Jan 18, 2025, 34pm

Spencer Gerhardt: Ticking Stripe Book Launch – Los Angeles

In conversation with musician-turned-writer Mayo Thompson, composer and mathematician Spencer Gerhardt presents Ticking Stripe, a collection of essays linking notions of continuity and construction across the boundaries of math, minimalist music, and contemporary art. Gerhardt offers new, and deeply informed interpretations of musical minimalism and the 1960s avant-garde, viewed through the lens of trailblazing artists such as La Monte Young, Marian Zazeela, Catherine Christer Hennix, Henry Flynt, and Tony Conrad.

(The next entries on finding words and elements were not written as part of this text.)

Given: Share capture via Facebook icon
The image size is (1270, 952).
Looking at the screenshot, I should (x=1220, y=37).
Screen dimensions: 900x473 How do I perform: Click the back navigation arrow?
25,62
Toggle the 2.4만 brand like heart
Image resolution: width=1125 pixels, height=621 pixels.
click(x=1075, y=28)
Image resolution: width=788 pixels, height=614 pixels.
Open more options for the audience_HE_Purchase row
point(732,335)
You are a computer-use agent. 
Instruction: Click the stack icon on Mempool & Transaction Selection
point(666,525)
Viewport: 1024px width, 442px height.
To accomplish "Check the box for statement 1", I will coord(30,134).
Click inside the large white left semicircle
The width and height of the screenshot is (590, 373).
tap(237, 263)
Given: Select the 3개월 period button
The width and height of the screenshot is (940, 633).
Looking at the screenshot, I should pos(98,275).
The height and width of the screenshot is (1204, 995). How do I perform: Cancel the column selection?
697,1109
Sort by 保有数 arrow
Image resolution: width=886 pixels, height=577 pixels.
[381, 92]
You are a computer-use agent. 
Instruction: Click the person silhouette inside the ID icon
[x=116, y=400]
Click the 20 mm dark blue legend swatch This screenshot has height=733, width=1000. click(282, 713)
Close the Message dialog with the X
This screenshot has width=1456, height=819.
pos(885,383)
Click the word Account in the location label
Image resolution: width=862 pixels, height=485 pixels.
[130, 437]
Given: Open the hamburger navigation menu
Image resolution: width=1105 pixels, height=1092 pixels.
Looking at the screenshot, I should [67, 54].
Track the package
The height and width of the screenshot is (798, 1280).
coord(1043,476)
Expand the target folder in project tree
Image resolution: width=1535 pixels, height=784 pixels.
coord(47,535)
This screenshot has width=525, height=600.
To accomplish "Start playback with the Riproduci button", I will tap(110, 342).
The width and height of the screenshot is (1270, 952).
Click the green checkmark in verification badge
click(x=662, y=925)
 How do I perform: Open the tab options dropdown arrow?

Ticking Stripe pairs the spirit of L. E. J. Brouwer—a mathematician who brilliantly, and controversially, sought to reconstruct the continuum in his own philosophical terms called intuitionism—with the ambitions of pioneering minimalists who combined continued constructions, idealized processes of introspection, and conceptual world-building with a host of philosophical, scientific, and spiritual concerns. Informed by his own work as a professional mathematician and composer, Gerhardt explores the depths of these disparate traditions, finding unlikely areas of commonality. Spanning more than two decades, these essays feature rich historical explorations of minimalist music, writing on contemporary art, and work in logic and algebra, all approached with clarity and technical aplomb.

Spencer Gerhardt is a composer and mathematician. His music engages constructive, introspective, and romantic traditions. For more than twenty years, Gerhardt has written solo piano music, piano-based songs, and works of minimalism. He studied raga with La Monte Young and Marian Zazeela, piano performance with Sung-Hwa Park, and has collaborated with artists such as Thomas Ankersmit and Charles Curtis. Gerhardt has a record forthcoming on Blank Forms Editions. Gerhardt is an Assistant Teaching Professor of Mathematics at the University of Southern California. His research focuses on algebraic groups, often viewed in connection with problems in finite group theory and representation theory. Prior to his work in algebra, he studied logic and philosophy in the Brouwerian tradition at the University of Amsterdam, where he received a Master of Science. Gerhardt has written about art and music in this context, in particular the philosophical underpinnings of minimalism.

Mayo Thompson is best known as the frontman of the enigmatic Houston-based experimental rock unit Red Krayola (or Crayola, where permitted by copyright law), which he founded in 1966 with Frederick Barthelme and Steve Cunningham, often playing with a revolving crew of musicians known as “The Familiar Ugly.” While Thompson would leave Houston behind—moving to New York in the early seventies to work as an assistant to Robert Rauschenberg, and later settling in London—he revived Red Krayola in various guises over the ensuing decades, producing six albums with Art & Language and, later, a number of records on Drag City. Though his polymathic, sixty-year career has yielded accomplishments too numerous to name, a few highlights convey his impressive range of mediums and collaborators: Thompson has produced countless classic post-punk records with Rough Trade; worked on the soundtrack to Derek Jarman’s The Last of England with Tilda Swinton and Albert Oehlen (who also joined the Red Krayola); exhibited visual art at Greene Naftali, Galerie Buchholz, House of Gaga, and the Whitney Biennial (via Skype); and taught critical theory at the Pasadena Art Center College of Design. In recent years, he has returned to writing fiction, publishing the noir novella Art, Mystery in 2018 and its sequel, After Math, in 2023.